| |
| |
| |
9 Dagboek van Paestum I
Paestum, Augustus 1962
De trein Roma-Reggio Calabria is eivol. De eersteklas-compartimenten zijn bezet door Italiaanse tweedeklasreizigers. Engelsen die er uitzien als Pickwick en Snotgrass die tot verbazing van de reiziger inmiddels eerzaam getrouwd zijn, blijven wanhopig met vrouw en kinderen op de perrons achter. Hun eersteklas-plaatsen zijn bezet door de maffia. Zelfs in de gangen is er geen doorkomen aan.
Tussen het volk in de gang staan twee kloosterzusters, zwarte Vestaalsen, onder zwarte kap. De voorste heeft sprekend het profiel van Savonarola. Dezelfde adelaarsneus. Dezelfde dwingende zwarte ogen.
De trein ratelt. De warmte mokert door de open coupéramen naarbinnen. Reizen per trein om deze tijd van het jaar is niet bepaald comfortabel. Men kan beter vliegen. Maar nu wij langs de Golf van Salerno rijden, kijkt iedereen verzaligd naar het water. Men kijkt alsof men drinkt.
Wij glijden door de vlakte van de Sele. Wij naderen Paestum. De conducteur graaft zich als een mol door de mensenmenigte. Hij waarschuwt mij dat ook ik moet beginnen te graven, wil ik bij Paestum de uitgang van het compartiment bereikt hebben. Hoe moet dat met mijn bagage. Geen nood, die zal men mij vanuit de trein aanreiken als ik eenmaal op het perron sta. Ik roep luidkeels:
| |
| |
permesso! gepermiteerd? Er komt geen beweging in de mensenmassa. Ik zal eerst Savonarola opzij moeten duwen, maar dat kan ik niet, zij is een vrouw en nog wel een kloosterzuster. Savonarola echter ziet mijn moeilijkheden. Zij wrikt met een stok, die zij hanteert als een breekijzer, de mensenmassa voor mij open.
De trein vertraagt. Ik vorder. Als hij stopt heb ik juist de deur bereikt. Bereidwillige handen laten mijn valies uit het coupéraam omlaag. Ik sta in Paestum, de stad van de rozen. Voor de derde keer in mijn leven. Ik heb een gevoel alsof ik thuiskom. Een vlieg die voor de derde maal in de honingpot afdaalt zegt tegen de andere vliegen: dit is mijn honingpot.
Er staat een taxi voor het station. Er was er voorheen geen. Voorheen moest ik mijn zware valies drie kilometer lang door de brandende zon voortslepen langs de voorchristelijke stadsmuren van Paestum. Ik werp mij op de taxi en vraag de chauffeur mij naar de albergo Torre te rijden. De albergo heet zo naar de Saracenentoren die als een geweldige stenen peperbus voor zijn deur staat. De propretario en zijn vrouw herkennen mij, er is niets veranderd sinds jaren geleden. Zij is weer zwanger als toen - Hera, godin van de vruchtbaarheid, zwaait hier nog de scepter. Waar zouden al die nieuwgeboren kinderen vertoeven?

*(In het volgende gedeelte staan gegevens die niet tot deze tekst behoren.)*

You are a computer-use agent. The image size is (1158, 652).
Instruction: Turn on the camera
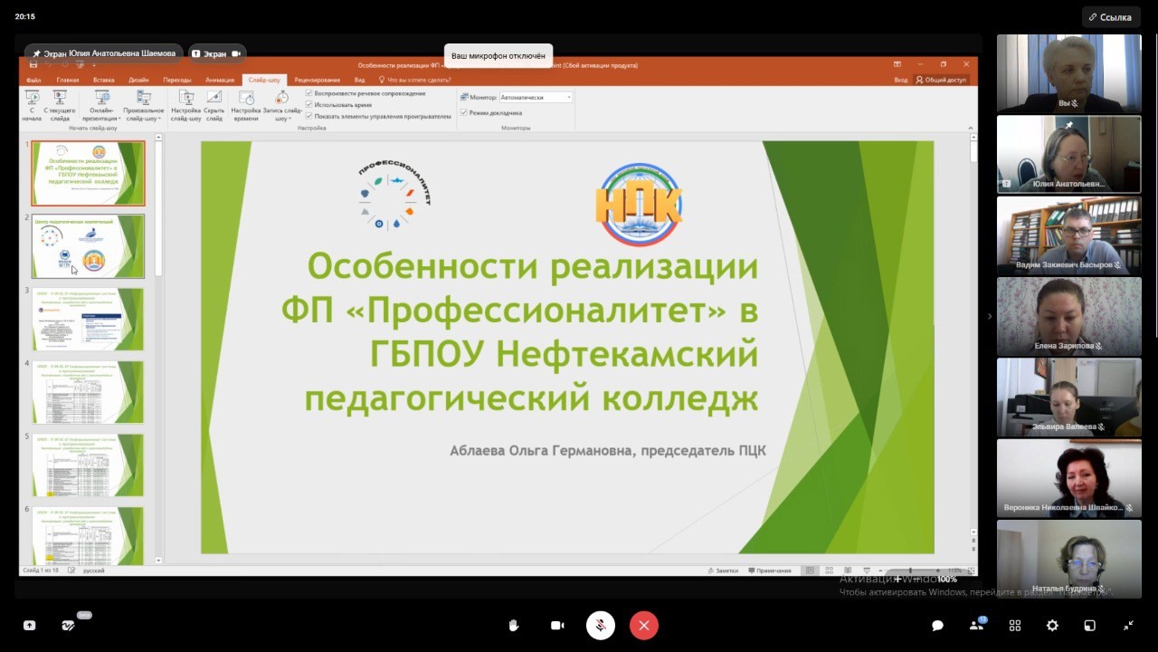click(557, 626)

Ik krijgt een kamer op de zeekant. Niet dat de zee duidelijk te zien is, er ligt een minuscule duinenrij met veel laag pijnhout en bloeiende mirten tussen het hotel en de zee. Slechts naar het zuiden is een stuk blauw water zichtbaar boven de groene toppen der jonge pijnbomen. Het is de Golf van Agropoli.
| |
| |
Juist onder mijn kamer stroomt de Sasso, die ook reeds vijfentwintig eeuwen geleden langs de stadsmuren van Paestum stroomde. De ganse dag wassen vrouwen en jonge meisjes wasgoed in de stroom, slaan het uit op platte keien, handelen precies als Nausikaä en haar meisjes.

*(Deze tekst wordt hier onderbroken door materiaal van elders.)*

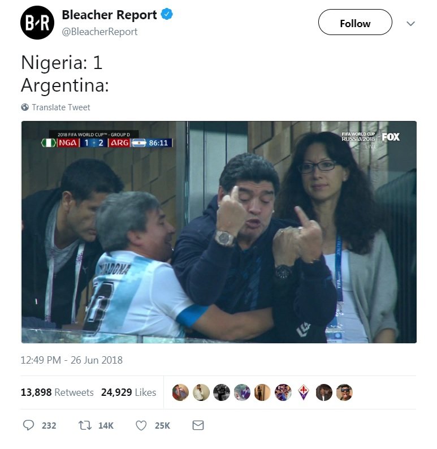Click the 232 reply count
This screenshot has height=449, width=437.
(x=49, y=425)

Toen greep Nausikaä de blanke leidsels
En met de zweep bracht zij het span op gang;
Daar was getrappel nu van ezelshoeven;
De dieren stapten voorwaarts en gestadig
Trokken zij haar en trokken ook het wasgoed;
Haar meisjes liepen met de wagen mee.
Zo kwam men aan de lieflijke rivier.
Waar bekkens waren om het goed te wassen:
Die liepen steeds weer vol met stromend water;
Hoe vuil het goed ook was, daar werd het schoon.
De meisjes spanden eerst de ezels uit
En dreven hen de zoete klaver in;
Dan droegen zij, met armen vol, de kleren
De wagen uit en naar het donker water.
Stampten hen met de voeten in de kuilen
En werkten met z'n allen om het hardst.
Nadat het vuil eruit was weggespoeld,
Legden zij alles op een rij langs zee,
Daar waar de golfslag 't kiezel pleegt te zuivren,
Wanneer hij spelend voortrolt over 't strand.

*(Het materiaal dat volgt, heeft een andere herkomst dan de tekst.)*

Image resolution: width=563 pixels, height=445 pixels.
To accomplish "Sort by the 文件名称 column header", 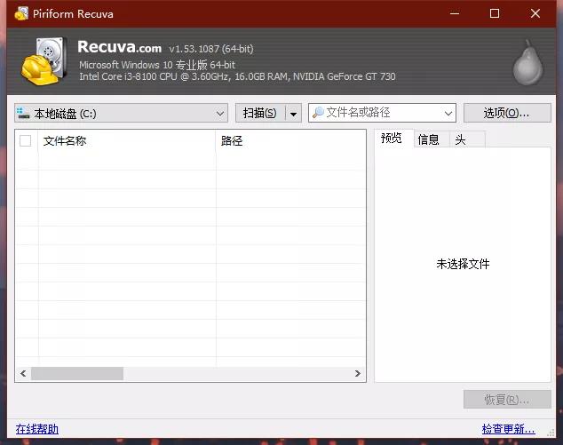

Er wordt gezongen, gebabbeld en gescholden bij het werk. Paestum telt vele mooie wasvrouwen, de Sasso weerspiegelt hen gaarne. De Sasso werd overigens eenmaal de ondergang van Paestum. Toen de kust hier verzakte, verzandde de Sasso en herschiep hij de vlakte van Paestum
| |
| |
in een moerasgebied. Het vochtige kindschap werd het broeinest van de malaria-mug. De mug en zijn gevreesde ziekte dreven de bewoners uiteindelijk de stad uit, de bergen in. Vandaag is de Sasso weer een smalle, wilskrachtige, snelvlietende rivier, met water zo blinkend en doorzichtig als bergkristal. De kristallijnen beek van landman-dichter Poot.
Ik houd de taxi aan. Een goed begin is het halve werk. Ik laat mij naar het museum rijden, ik heb een brief uit Rome bij mij voor directeur Pellegrino Claudio Sestieri met het verzoek of hij mij aan een goede gids wil helpen voor een gedetailleerd bezoek aan het Hereion. Het Hereion is het heiligdom van Hera aan de monding van de Sele, twaalf kilometer ten noorden van Paestum. Twee jaar geleden bezocht ik de ruïnes ook op een dag in Mei, vond er niemand, alleen fundamenten van tempels temidden van akkers. Er wordt nog steeds gegraven door Signora Zancani. Deze moedige archeologe graaft er nu reeds vijfendertig jaar. Zij heeft aan de monding van de Sele de prachtige metopen te voorschijn gebracht, die de trots van Paestum zijn.
Waarom het Hereion mij zo trekt? Ik weet het niet. Misschien omdat het Hereion in Argos, waar Agamemnon de Griekse aanvoerders samenriep, in zijn grootse verlatenheid zo'n diepe indruk op mij maakte. Ik begeef mij naar de cipiers die in de hal van het museum zitten. Ik vraag directeur Sestieri te spreken, geef een van hen de brief. Directeur Sestieri is sinds twee jaar niet meer hier. De brief is waardeloos. Of ik dan de nieuwe directeur niet te spreken kan krijgen. Ja, - maar men trekt een verbijsterd
| |
| |
gezicht. Ik begrijp het. De nieuwe directeur houdt zijn siësta.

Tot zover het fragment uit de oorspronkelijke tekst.